What you're referring to (and declaring to be yours) is a different premise. And by mere definition, a premise presumes that if "thus and thus" is true, then "this and this" is also true. The reasoning behind why each (or any) of us choose a particular premise varies, but it doesn't preclude the fact that each make or have them.

Certain premises (especially in the context you're speaking of) simply cannot be proved or disproved.

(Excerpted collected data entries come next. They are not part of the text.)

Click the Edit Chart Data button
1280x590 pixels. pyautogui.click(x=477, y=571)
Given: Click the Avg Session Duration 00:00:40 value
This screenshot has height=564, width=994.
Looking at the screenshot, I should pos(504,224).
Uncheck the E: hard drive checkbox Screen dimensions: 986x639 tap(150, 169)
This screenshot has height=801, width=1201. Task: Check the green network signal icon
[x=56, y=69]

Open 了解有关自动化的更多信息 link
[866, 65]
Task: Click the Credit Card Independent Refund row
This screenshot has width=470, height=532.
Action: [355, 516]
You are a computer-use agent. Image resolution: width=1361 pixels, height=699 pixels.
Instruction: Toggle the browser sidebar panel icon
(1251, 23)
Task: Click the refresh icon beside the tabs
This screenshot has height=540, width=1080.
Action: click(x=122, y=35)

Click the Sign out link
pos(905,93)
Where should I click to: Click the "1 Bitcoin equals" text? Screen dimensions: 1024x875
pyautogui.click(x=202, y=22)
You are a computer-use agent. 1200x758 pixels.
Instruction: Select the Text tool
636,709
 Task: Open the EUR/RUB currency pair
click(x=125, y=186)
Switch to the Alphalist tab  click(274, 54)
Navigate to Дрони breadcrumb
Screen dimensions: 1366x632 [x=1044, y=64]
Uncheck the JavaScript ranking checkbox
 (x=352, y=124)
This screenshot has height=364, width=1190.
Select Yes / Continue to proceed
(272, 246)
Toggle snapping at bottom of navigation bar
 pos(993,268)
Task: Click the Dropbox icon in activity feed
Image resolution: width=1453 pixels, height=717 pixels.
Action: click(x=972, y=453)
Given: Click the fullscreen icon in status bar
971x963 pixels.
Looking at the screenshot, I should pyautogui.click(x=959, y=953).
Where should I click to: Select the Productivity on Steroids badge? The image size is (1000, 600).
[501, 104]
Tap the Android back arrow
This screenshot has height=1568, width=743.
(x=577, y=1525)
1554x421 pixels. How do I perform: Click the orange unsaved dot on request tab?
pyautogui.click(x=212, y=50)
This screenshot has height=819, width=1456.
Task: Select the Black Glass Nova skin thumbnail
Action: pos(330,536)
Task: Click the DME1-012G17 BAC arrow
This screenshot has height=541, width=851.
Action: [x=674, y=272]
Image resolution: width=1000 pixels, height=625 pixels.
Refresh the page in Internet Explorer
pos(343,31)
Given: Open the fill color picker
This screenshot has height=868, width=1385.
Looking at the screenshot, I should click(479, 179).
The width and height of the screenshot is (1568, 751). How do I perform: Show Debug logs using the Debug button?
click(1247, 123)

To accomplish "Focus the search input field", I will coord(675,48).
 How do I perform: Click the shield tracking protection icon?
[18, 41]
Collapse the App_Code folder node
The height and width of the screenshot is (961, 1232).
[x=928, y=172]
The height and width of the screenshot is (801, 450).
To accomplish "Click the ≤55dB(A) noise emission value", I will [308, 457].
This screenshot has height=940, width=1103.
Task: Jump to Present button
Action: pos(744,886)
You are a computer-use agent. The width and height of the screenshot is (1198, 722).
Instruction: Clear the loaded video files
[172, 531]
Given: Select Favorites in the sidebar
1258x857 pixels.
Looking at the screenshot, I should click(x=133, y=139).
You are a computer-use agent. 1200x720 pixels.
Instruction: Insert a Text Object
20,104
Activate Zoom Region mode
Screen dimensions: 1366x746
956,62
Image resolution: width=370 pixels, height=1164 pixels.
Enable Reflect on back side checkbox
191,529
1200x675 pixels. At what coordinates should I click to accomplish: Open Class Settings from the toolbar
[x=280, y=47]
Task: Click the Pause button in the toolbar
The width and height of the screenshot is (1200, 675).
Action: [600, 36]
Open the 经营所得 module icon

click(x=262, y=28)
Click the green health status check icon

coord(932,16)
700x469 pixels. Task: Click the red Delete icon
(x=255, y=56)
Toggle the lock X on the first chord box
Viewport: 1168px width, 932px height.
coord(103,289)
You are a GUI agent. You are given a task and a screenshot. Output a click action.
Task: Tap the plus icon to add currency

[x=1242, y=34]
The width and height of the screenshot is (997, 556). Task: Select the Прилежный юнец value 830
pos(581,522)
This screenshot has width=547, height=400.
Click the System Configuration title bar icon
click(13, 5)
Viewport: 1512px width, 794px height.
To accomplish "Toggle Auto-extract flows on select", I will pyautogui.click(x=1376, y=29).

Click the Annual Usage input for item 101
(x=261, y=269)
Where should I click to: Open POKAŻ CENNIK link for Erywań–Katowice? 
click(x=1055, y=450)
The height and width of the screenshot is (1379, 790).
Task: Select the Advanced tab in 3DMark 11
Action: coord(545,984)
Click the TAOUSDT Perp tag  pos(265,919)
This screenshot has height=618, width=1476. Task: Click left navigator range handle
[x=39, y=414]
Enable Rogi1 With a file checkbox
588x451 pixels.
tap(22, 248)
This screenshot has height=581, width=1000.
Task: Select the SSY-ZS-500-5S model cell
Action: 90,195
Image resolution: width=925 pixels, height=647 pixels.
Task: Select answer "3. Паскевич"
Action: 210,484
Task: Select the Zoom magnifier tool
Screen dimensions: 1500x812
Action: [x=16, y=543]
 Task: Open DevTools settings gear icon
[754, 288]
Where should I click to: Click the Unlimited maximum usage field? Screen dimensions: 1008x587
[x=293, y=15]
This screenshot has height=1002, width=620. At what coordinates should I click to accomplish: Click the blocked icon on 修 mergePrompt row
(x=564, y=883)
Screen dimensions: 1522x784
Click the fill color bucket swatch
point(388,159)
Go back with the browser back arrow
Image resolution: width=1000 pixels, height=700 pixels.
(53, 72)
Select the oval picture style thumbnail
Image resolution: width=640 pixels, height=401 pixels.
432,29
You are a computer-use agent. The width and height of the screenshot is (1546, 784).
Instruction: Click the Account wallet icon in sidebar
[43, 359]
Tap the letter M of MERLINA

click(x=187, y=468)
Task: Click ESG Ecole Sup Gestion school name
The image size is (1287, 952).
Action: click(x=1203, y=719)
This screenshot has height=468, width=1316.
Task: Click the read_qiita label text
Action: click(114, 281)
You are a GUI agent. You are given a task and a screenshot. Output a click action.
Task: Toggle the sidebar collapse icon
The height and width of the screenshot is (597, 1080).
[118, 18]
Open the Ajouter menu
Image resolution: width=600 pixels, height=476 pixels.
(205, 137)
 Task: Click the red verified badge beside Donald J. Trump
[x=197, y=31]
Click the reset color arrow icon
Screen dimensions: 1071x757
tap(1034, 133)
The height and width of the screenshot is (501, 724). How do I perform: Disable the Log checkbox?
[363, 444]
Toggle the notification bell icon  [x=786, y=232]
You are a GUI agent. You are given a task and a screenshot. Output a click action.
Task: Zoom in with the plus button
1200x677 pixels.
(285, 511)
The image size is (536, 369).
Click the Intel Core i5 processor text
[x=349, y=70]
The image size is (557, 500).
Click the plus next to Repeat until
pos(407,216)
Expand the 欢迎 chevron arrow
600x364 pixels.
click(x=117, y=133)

Consequently, it's really not much more than the logic that is built upon a premise that can be tested or "proofed". Just because something doesn't pass your sniff test doesn't automatically mean that it can't (and/or doesn't) pass someone else's.

I think that one can hold this position and still consider oneself to be a Christian.

Sure, but what is the actual meaning of "considering oneself to be a Christian"?

It's undoubtedly possible to "think" of oneself as being a Christian, when in fact (or in reality) they aren't.

Likewise, it's undoubtedly possible to "think" of oneself as not being a Christian, when in fact (or in reality) they are.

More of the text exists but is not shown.